> _WHAT YOU NEED TO DO_: Copy verbatim the block of lines in the entries below whose first line contains "Given: Select the" and whose last line contains "Given: Save the workspace via the floppy icon". Leave out all other lines.

> _INFORMATION PROVIDED_:
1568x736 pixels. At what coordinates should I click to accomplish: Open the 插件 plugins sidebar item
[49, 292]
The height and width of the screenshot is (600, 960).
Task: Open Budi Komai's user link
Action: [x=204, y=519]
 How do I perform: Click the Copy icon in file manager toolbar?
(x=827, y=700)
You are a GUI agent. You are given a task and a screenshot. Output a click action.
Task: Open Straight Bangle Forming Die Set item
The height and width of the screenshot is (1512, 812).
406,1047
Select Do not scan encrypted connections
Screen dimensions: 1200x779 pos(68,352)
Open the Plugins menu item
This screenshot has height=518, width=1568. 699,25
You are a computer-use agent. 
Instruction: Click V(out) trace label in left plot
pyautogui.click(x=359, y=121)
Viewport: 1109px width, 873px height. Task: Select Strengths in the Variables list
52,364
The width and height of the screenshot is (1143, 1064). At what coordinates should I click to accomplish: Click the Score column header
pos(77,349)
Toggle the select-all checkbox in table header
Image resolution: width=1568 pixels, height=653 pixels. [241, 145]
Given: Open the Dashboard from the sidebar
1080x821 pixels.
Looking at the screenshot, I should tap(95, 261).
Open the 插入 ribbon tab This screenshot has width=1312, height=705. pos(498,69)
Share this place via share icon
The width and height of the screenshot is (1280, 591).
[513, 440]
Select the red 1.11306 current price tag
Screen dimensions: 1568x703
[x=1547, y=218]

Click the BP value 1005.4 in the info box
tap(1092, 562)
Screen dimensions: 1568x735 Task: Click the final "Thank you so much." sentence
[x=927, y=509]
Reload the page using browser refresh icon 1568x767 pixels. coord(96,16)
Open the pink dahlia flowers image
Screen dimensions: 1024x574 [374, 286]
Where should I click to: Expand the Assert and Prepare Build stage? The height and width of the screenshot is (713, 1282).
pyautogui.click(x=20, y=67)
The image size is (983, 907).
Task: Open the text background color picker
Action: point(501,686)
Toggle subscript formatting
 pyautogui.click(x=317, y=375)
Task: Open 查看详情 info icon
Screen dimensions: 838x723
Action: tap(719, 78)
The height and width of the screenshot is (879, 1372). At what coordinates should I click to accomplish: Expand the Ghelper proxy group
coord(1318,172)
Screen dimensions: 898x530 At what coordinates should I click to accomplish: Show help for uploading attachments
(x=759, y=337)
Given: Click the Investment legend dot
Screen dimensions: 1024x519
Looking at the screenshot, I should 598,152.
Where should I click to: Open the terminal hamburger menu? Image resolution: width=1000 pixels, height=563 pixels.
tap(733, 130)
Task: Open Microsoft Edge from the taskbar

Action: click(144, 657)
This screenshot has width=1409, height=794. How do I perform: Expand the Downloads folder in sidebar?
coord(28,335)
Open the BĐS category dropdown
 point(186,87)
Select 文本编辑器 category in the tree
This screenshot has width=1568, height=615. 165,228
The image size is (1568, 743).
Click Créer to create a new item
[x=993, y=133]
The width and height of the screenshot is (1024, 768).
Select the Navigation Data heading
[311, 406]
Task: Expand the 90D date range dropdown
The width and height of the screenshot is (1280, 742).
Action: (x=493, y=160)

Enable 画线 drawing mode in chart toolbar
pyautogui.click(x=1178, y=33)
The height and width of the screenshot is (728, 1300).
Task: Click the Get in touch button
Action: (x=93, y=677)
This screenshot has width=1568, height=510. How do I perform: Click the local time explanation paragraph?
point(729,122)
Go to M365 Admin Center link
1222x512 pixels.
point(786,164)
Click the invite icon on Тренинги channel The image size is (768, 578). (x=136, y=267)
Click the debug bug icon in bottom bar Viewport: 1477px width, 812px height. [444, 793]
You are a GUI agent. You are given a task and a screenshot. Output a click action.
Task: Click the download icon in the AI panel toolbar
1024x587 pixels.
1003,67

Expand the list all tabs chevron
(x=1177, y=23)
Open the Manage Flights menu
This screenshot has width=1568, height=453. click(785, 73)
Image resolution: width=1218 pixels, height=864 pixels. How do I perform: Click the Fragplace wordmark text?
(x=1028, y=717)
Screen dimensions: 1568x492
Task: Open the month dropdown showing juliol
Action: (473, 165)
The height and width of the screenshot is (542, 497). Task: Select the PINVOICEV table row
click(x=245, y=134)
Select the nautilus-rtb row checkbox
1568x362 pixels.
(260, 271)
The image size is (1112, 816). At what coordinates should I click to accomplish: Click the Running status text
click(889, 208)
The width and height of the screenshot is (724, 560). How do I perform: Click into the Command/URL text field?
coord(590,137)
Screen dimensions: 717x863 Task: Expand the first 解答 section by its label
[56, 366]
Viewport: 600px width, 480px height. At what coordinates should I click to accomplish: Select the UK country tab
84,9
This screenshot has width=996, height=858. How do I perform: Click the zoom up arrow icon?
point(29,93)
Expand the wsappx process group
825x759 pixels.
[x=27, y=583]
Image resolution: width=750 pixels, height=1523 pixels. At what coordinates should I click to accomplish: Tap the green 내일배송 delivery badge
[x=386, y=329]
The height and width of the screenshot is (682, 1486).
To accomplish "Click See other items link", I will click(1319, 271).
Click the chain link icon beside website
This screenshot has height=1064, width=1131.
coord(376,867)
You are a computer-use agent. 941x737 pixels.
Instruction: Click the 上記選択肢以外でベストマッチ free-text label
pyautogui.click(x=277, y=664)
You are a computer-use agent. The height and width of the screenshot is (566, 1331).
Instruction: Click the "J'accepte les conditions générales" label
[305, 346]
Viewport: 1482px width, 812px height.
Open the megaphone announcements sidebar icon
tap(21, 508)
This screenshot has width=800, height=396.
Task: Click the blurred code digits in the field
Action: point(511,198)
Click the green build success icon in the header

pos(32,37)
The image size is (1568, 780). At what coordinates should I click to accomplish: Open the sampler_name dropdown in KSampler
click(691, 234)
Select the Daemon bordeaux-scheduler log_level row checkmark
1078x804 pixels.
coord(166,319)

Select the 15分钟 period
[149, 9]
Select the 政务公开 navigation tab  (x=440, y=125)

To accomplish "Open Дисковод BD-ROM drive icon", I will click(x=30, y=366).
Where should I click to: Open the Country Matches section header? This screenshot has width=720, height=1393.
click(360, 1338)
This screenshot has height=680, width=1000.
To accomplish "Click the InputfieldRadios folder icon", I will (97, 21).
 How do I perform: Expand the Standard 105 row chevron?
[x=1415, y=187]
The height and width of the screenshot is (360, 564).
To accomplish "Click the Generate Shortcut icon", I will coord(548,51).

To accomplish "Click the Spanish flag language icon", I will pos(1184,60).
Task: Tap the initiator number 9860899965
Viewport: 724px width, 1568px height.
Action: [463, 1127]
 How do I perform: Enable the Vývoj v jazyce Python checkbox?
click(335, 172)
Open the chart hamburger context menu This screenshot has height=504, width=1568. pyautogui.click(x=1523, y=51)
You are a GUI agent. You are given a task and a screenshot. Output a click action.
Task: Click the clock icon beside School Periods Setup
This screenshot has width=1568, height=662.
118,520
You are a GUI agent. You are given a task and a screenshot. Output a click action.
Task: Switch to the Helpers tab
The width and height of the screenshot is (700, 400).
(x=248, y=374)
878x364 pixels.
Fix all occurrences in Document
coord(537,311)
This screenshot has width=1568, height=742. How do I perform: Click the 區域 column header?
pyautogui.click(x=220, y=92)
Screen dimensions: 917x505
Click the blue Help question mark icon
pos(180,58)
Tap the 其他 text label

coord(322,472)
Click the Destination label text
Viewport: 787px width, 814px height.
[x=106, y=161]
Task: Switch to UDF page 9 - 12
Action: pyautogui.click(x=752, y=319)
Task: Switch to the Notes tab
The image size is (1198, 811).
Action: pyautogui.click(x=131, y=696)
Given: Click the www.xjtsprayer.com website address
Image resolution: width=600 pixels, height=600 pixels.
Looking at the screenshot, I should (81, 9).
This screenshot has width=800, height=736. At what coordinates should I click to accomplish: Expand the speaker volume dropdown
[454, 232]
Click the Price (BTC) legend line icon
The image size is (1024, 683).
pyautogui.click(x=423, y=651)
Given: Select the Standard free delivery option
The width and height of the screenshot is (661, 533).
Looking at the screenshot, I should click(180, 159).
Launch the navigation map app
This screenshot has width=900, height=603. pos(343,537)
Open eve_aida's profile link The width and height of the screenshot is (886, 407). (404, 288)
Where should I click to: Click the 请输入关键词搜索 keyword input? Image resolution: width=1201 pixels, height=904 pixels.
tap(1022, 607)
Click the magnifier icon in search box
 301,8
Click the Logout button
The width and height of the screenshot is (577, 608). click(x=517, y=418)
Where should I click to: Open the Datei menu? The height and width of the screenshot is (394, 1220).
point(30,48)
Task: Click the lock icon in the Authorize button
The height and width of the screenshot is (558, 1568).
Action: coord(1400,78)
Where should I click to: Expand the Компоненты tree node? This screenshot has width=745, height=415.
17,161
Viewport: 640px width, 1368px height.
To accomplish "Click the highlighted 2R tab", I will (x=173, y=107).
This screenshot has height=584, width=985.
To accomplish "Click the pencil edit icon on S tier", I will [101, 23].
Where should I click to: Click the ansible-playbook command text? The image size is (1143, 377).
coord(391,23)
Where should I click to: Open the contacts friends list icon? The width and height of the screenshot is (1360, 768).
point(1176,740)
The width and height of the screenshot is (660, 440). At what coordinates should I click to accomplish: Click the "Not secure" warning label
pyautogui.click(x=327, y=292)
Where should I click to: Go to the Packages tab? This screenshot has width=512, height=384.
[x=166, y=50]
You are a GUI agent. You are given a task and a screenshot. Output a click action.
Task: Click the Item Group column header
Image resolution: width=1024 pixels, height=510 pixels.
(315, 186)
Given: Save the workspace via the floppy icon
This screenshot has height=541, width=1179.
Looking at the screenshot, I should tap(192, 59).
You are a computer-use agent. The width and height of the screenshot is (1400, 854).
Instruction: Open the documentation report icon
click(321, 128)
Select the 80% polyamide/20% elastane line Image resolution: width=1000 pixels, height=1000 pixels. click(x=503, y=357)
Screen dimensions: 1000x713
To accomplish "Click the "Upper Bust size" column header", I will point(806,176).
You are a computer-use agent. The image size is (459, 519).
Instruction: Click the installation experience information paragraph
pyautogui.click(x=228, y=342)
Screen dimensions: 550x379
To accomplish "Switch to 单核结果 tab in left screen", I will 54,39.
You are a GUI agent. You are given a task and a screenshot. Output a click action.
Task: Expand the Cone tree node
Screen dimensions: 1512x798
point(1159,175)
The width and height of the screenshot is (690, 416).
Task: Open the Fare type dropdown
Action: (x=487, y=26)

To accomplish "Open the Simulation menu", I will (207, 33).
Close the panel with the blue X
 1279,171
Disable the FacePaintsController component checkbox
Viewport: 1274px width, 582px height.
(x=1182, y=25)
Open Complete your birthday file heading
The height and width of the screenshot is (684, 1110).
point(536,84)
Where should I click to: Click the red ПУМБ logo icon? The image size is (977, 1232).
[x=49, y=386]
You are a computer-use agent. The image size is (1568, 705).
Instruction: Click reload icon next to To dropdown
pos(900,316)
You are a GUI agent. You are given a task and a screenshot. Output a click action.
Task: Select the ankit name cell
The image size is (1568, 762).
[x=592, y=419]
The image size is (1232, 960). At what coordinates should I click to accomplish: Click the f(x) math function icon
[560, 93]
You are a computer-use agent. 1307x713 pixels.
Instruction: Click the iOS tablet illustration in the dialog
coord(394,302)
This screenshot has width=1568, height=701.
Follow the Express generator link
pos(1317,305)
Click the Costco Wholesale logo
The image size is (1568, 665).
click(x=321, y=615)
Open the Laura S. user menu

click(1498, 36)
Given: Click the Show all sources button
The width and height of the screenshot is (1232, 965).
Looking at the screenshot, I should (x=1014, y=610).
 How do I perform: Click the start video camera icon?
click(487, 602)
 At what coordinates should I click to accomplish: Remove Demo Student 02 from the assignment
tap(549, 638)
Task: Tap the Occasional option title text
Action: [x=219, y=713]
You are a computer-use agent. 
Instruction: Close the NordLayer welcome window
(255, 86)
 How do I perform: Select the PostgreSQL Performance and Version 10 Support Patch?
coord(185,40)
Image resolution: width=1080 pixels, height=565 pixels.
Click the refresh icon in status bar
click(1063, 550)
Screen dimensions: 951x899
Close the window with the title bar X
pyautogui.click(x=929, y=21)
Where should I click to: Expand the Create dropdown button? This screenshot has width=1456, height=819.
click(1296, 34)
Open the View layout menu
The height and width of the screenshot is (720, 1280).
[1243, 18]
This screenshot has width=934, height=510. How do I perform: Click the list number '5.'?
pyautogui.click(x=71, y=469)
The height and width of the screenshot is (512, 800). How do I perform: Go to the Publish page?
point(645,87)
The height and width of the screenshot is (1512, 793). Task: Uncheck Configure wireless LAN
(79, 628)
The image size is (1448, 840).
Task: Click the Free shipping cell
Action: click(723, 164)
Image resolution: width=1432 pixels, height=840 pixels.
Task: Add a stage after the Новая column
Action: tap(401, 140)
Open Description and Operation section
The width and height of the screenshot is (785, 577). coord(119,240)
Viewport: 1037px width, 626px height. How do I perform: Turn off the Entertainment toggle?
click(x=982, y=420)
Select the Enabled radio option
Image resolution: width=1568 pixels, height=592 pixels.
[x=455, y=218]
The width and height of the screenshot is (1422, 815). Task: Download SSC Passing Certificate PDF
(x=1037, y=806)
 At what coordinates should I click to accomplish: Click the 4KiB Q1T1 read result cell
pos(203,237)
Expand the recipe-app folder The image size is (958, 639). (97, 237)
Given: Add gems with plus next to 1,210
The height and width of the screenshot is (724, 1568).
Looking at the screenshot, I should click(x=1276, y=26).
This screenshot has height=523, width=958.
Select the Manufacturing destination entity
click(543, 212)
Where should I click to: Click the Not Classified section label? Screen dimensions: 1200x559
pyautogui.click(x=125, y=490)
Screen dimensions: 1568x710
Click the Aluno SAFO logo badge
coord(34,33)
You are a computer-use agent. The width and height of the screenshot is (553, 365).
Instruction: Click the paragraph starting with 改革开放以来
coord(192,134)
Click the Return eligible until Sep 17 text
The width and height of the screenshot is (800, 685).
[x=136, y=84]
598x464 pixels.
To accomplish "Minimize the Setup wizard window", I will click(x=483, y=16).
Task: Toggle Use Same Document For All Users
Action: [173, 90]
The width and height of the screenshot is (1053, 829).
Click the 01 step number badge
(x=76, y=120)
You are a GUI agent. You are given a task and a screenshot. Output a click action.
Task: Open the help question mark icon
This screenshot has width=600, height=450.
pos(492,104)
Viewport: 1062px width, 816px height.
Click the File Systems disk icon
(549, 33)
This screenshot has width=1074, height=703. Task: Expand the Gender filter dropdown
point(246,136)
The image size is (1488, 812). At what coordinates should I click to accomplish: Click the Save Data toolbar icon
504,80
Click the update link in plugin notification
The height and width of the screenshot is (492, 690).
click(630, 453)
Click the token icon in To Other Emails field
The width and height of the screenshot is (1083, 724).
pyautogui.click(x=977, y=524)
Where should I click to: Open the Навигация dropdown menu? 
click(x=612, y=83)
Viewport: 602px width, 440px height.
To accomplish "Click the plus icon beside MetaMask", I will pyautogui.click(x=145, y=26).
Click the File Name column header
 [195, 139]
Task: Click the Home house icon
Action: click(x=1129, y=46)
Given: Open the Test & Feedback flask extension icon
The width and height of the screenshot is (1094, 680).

> _WRITTEN ANSWER_:
Given: Select the Standard free delivery option
The width and height of the screenshot is (661, 533).
Looking at the screenshot, I should click(180, 159).
Launch the navigation map app
This screenshot has width=900, height=603. pos(343,537)
Open eve_aida's profile link The width and height of the screenshot is (886, 407). (404, 288)
Where should I click to: Click the 请输入关键词搜索 keyword input? Image resolution: width=1201 pixels, height=904 pixels.
tap(1022, 607)
Click the magnifier icon in search box
 301,8
Click the Logout button
The width and height of the screenshot is (577, 608). click(x=517, y=418)
Where should I click to: Open the Datei menu? The height and width of the screenshot is (394, 1220).
point(30,48)
Task: Click the lock icon in the Authorize button
The height and width of the screenshot is (558, 1568).
Action: coord(1400,78)
Where should I click to: Expand the Компоненты tree node? This screenshot has width=745, height=415.
17,161
Viewport: 640px width, 1368px height.
To accomplish "Click the highlighted 2R tab", I will (x=173, y=107).
This screenshot has height=584, width=985.
To accomplish "Click the pencil edit icon on S tier", I will [101, 23].
Where should I click to: Click the ansible-playbook command text? The image size is (1143, 377).
coord(391,23)
Where should I click to: Open the contacts friends list icon? The width and height of the screenshot is (1360, 768).
point(1176,740)
The width and height of the screenshot is (660, 440). At what coordinates should I click to accomplish: Click the "Not secure" warning label
pyautogui.click(x=327, y=292)
Where should I click to: Go to the Packages tab? This screenshot has width=512, height=384.
[x=166, y=50]
You are a GUI agent. You are given a task and a screenshot. Output a click action.
Task: Click the Item Group column header
Image resolution: width=1024 pixels, height=510 pixels.
(315, 186)
Given: Save the workspace via the floppy icon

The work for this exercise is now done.